--- Saved data entries ---

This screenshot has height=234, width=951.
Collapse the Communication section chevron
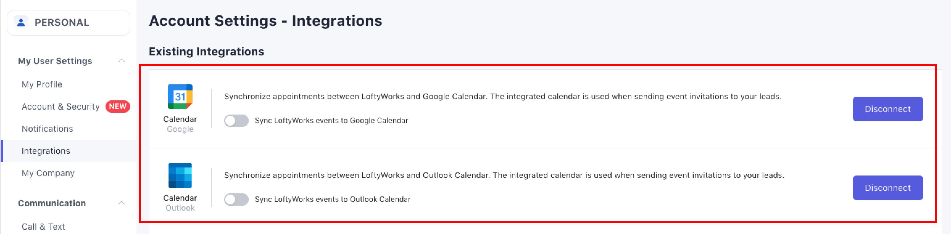[x=121, y=203]
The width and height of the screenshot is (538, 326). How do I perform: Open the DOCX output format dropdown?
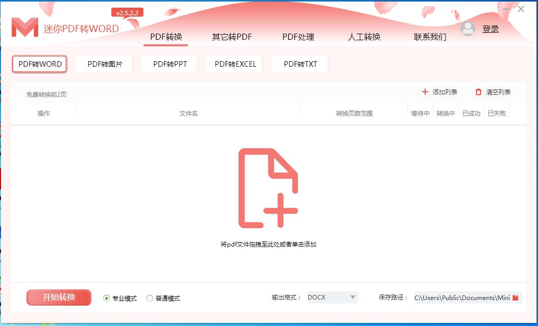(x=333, y=297)
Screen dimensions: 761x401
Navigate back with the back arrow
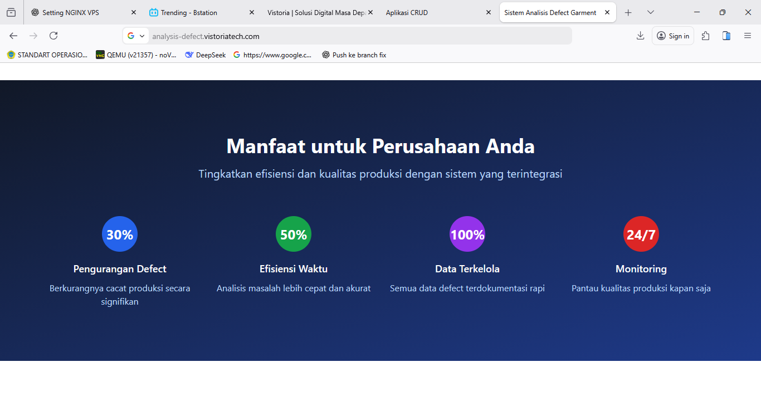[13, 35]
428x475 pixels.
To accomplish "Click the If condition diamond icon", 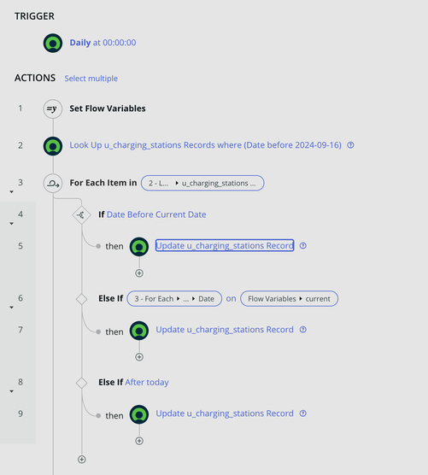I will click(81, 215).
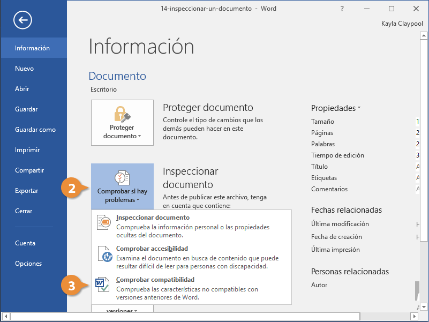Click the back arrow circle icon
Viewport: 429px width, 322px height.
[22, 20]
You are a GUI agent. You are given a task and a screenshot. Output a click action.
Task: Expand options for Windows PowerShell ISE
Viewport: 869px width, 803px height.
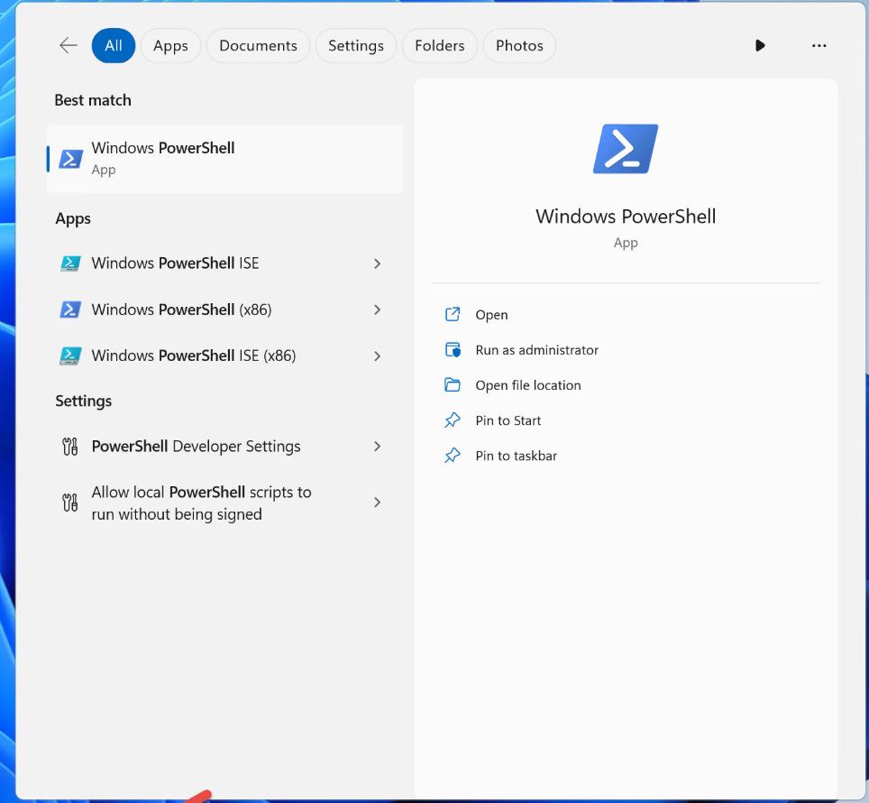pyautogui.click(x=377, y=263)
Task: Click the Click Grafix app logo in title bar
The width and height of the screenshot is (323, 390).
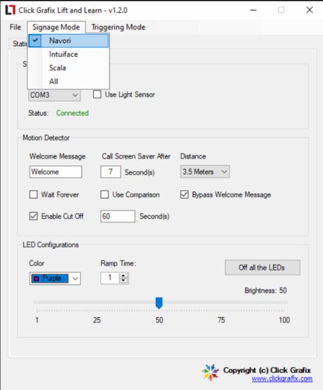Action: pyautogui.click(x=10, y=10)
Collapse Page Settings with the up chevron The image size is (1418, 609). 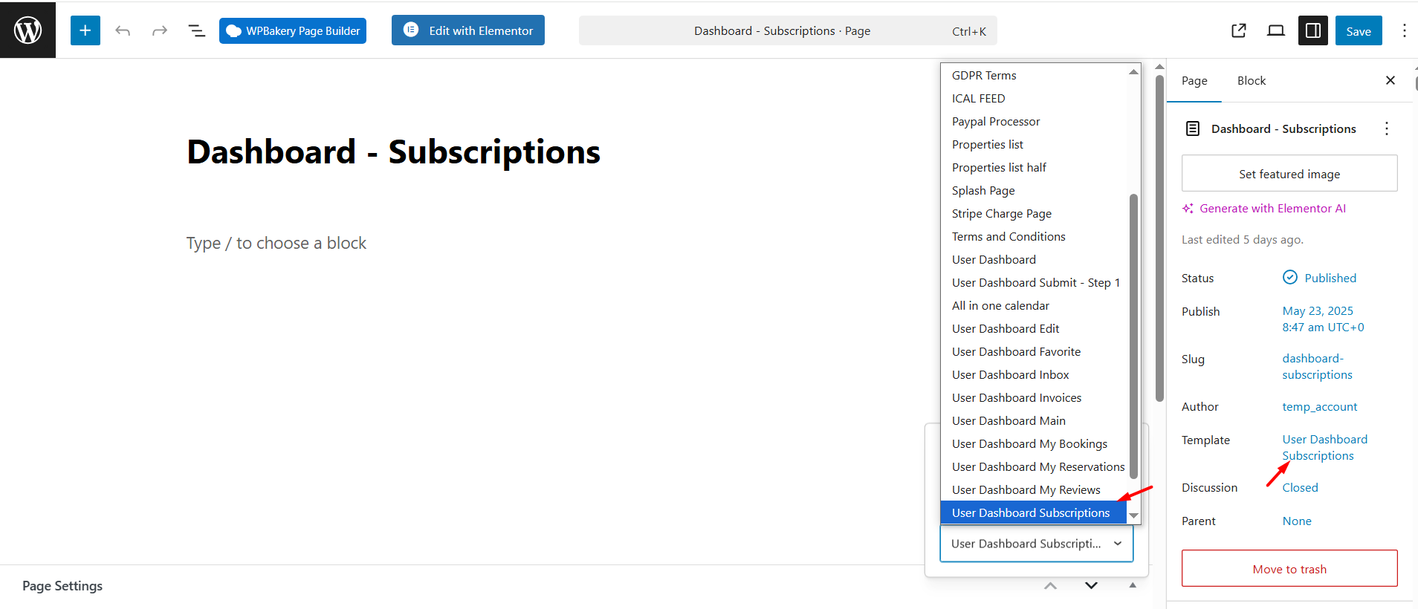(1050, 586)
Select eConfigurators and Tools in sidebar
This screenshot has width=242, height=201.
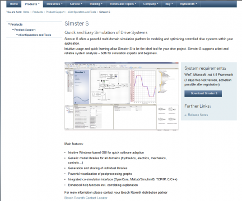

--- Activity ---
Scan the data above and report each line in which "This" is present.

--- Expected output ---
This screenshot has height=234, width=951.
This screenshot has width=242, height=201.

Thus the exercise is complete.